* [Source material]:

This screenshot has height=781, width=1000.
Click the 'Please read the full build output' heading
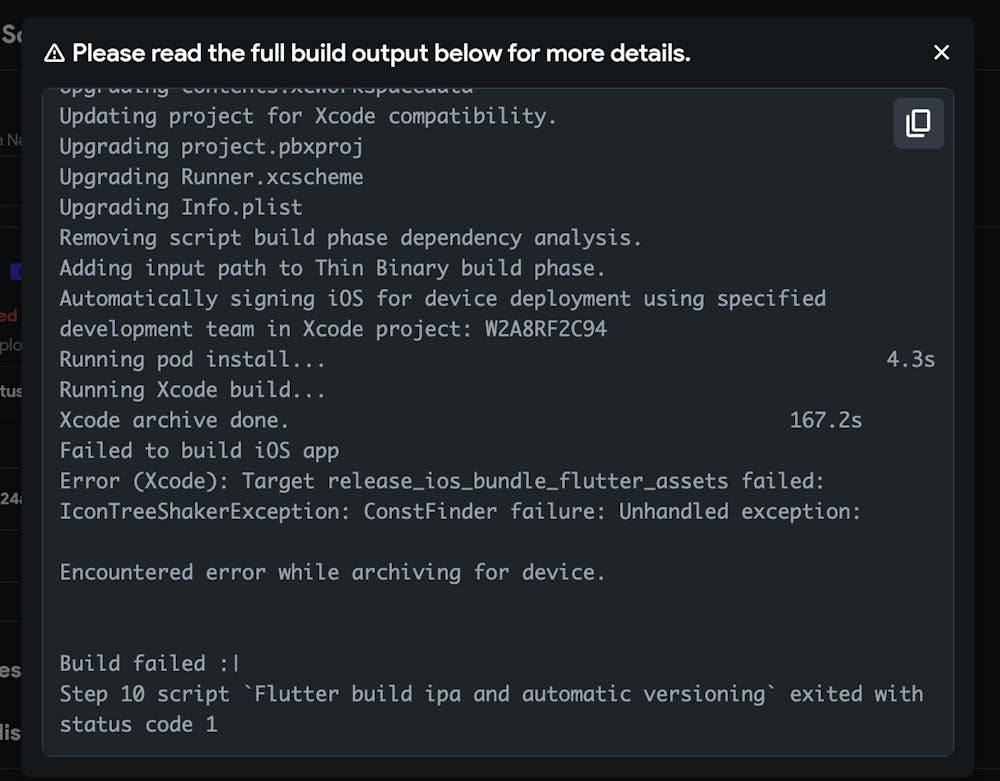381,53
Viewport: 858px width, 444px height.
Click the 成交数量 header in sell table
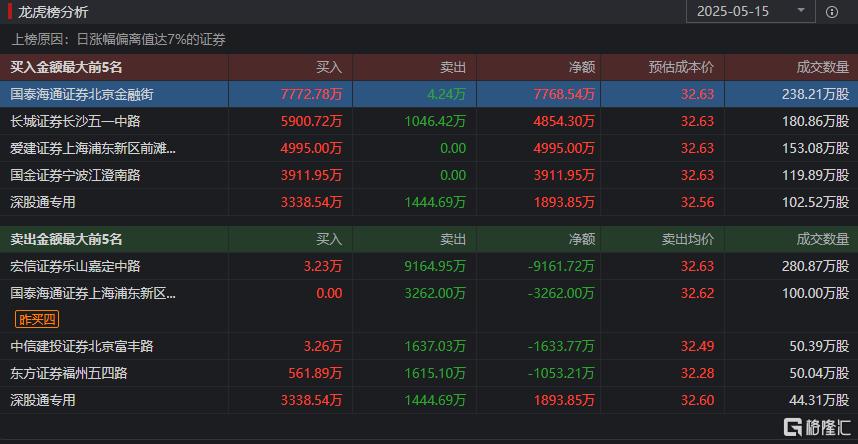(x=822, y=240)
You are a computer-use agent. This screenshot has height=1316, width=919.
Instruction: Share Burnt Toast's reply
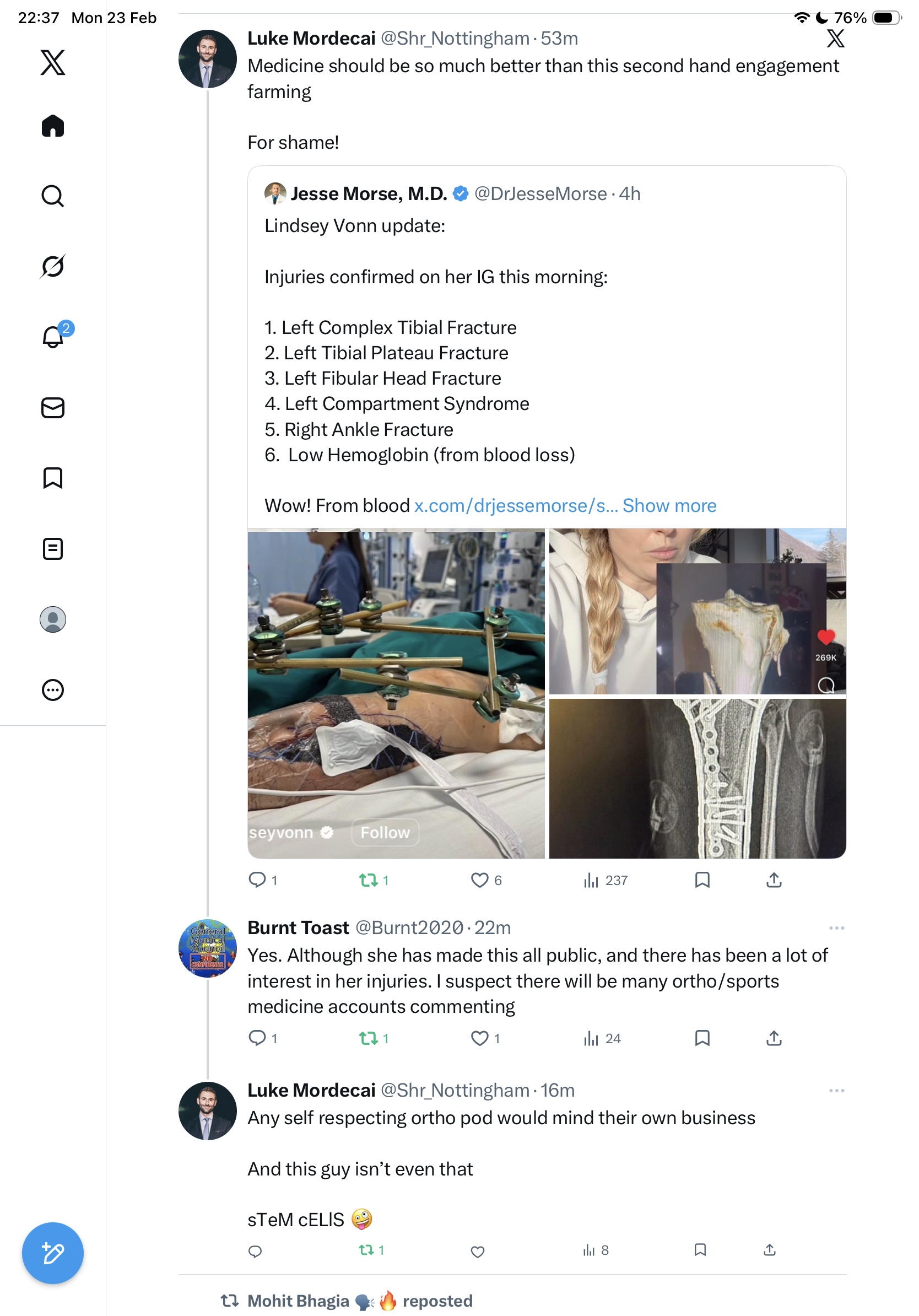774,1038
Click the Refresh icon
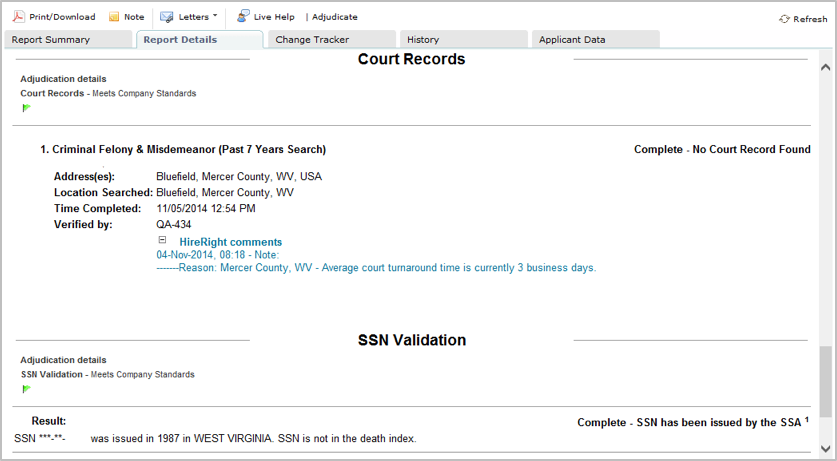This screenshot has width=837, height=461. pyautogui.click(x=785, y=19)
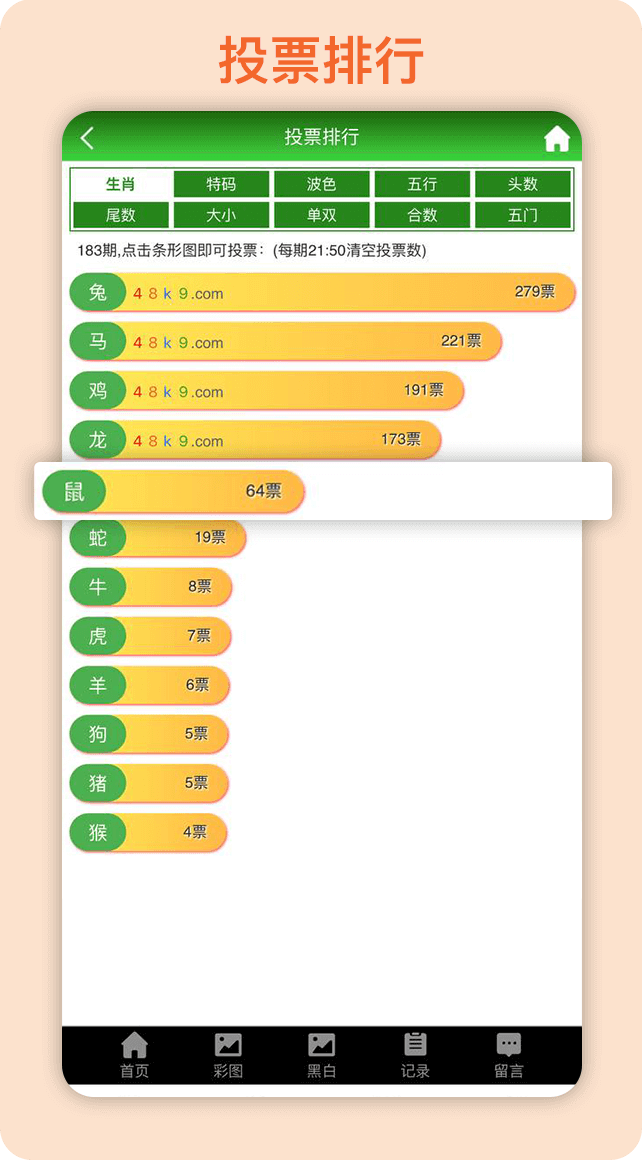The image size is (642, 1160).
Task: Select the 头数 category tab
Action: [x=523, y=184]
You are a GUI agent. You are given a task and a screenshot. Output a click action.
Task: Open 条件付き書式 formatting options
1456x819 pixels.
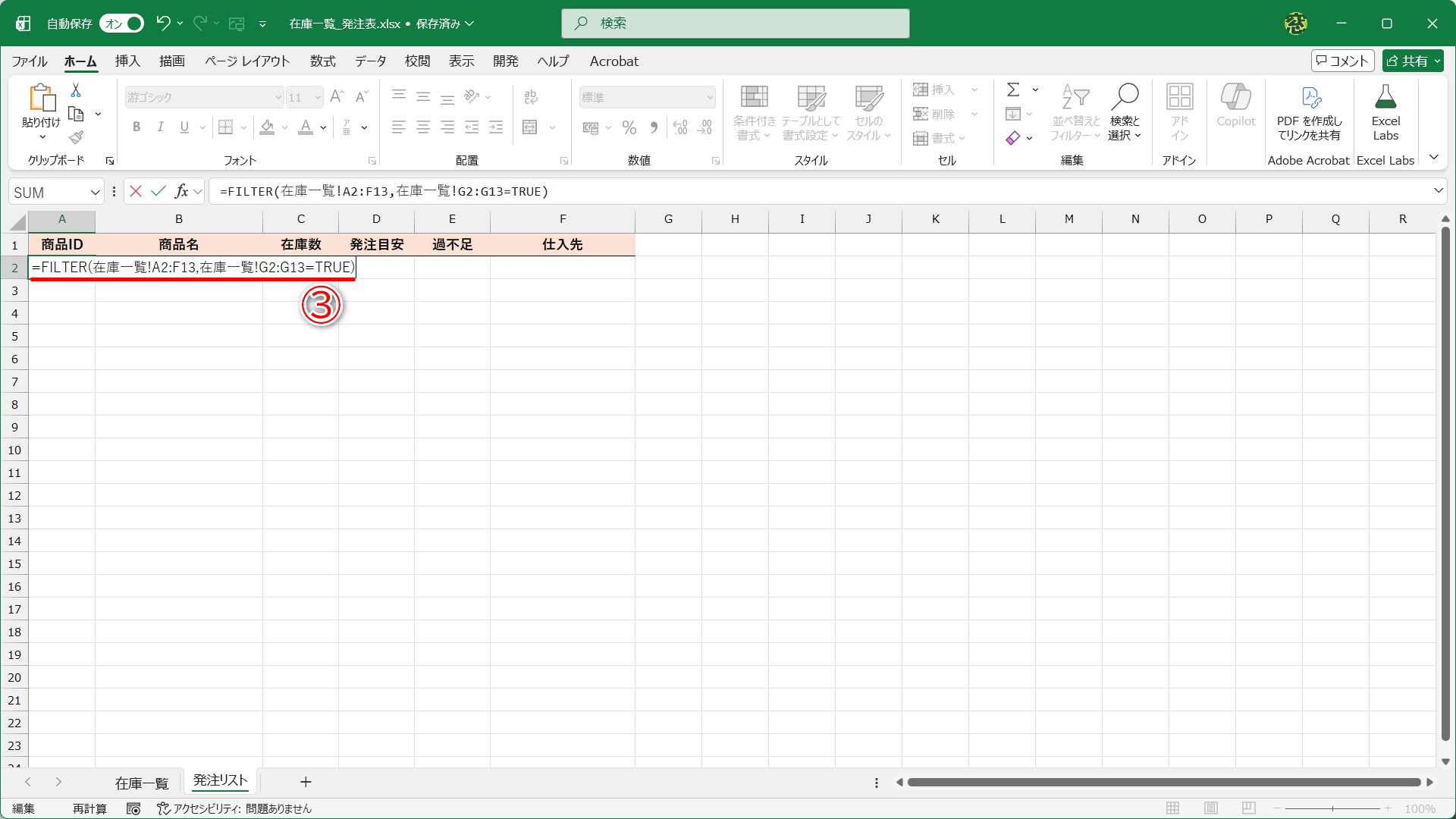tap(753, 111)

* [Stated task]:
Repeat word for word everything from the line containing "You are a GUI" down to the final line above, and leave the pictures out of your answer.

* [Solved exercise]:
You are a GUI agent. You are given a task and a screenshot. Output a click action.
Task: Open 条件付き書式 formatting options
1456x819 pixels.
tap(753, 111)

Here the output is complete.